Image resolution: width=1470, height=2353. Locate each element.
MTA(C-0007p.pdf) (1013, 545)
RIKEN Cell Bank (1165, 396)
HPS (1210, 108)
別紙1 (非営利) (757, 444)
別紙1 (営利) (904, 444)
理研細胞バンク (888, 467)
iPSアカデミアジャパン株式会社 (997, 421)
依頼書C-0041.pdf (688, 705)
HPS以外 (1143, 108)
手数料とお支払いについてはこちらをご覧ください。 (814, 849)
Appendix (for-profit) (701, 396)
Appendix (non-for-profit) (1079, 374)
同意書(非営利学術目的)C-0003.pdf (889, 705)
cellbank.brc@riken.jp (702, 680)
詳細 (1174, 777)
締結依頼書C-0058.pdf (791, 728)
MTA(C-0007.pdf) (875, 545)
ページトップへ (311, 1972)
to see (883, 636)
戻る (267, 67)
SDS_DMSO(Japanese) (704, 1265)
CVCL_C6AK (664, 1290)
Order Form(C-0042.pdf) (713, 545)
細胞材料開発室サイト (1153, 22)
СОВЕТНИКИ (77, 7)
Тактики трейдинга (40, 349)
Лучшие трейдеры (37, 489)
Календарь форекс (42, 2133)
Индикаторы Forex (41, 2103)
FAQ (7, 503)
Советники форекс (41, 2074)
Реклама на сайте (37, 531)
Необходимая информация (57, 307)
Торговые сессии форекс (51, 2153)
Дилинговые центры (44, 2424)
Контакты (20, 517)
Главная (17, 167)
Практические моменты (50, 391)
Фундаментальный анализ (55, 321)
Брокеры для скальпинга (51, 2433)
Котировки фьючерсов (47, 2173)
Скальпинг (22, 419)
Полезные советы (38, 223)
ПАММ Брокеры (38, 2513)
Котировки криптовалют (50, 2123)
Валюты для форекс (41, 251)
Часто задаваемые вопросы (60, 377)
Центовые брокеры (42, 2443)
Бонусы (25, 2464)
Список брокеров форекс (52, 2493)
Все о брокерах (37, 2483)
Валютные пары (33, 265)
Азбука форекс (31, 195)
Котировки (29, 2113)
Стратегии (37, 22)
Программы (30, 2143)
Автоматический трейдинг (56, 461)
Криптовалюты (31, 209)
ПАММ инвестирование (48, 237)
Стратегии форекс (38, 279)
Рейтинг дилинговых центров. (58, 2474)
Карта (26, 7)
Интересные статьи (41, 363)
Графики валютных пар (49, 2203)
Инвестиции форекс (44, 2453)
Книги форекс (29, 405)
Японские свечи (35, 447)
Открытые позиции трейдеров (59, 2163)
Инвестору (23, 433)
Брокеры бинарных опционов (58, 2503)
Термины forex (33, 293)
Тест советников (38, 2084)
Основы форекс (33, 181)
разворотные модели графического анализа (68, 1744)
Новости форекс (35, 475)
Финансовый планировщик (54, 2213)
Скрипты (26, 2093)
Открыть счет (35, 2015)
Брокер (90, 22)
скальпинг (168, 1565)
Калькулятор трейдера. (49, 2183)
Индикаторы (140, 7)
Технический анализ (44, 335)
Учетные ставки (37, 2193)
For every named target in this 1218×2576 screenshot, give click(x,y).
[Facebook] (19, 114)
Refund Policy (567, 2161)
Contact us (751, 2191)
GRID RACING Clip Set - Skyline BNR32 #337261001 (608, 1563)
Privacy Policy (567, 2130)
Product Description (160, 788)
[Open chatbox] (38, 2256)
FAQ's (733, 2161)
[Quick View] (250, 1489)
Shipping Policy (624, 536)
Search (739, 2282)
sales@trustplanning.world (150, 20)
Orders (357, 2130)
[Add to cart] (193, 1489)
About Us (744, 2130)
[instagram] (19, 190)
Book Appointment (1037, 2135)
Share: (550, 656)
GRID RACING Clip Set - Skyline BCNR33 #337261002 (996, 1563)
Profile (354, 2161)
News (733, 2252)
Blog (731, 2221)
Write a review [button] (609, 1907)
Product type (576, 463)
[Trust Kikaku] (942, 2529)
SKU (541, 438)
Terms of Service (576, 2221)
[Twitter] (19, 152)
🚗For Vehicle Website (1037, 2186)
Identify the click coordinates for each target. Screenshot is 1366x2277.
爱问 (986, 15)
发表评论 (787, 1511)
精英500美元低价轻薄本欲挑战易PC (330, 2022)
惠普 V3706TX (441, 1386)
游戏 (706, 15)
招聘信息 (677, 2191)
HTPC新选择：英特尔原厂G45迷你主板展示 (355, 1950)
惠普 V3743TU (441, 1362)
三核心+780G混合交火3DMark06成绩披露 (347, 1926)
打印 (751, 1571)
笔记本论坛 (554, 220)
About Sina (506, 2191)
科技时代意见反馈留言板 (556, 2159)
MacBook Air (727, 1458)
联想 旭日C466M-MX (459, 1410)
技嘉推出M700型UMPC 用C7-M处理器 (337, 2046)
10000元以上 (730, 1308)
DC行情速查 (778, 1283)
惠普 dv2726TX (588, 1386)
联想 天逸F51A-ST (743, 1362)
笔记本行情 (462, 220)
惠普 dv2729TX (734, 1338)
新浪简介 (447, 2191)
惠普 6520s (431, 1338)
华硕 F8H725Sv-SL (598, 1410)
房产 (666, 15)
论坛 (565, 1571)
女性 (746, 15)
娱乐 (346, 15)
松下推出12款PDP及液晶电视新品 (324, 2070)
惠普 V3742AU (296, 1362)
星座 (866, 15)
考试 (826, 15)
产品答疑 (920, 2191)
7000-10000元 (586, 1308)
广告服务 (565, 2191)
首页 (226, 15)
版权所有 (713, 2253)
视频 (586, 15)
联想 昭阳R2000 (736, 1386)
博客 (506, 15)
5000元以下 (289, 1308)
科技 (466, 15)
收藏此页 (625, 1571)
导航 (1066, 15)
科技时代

##############################

## About this task
Count the lines of the listing that contain the word "each", and give only the number.

## Answer to this task
2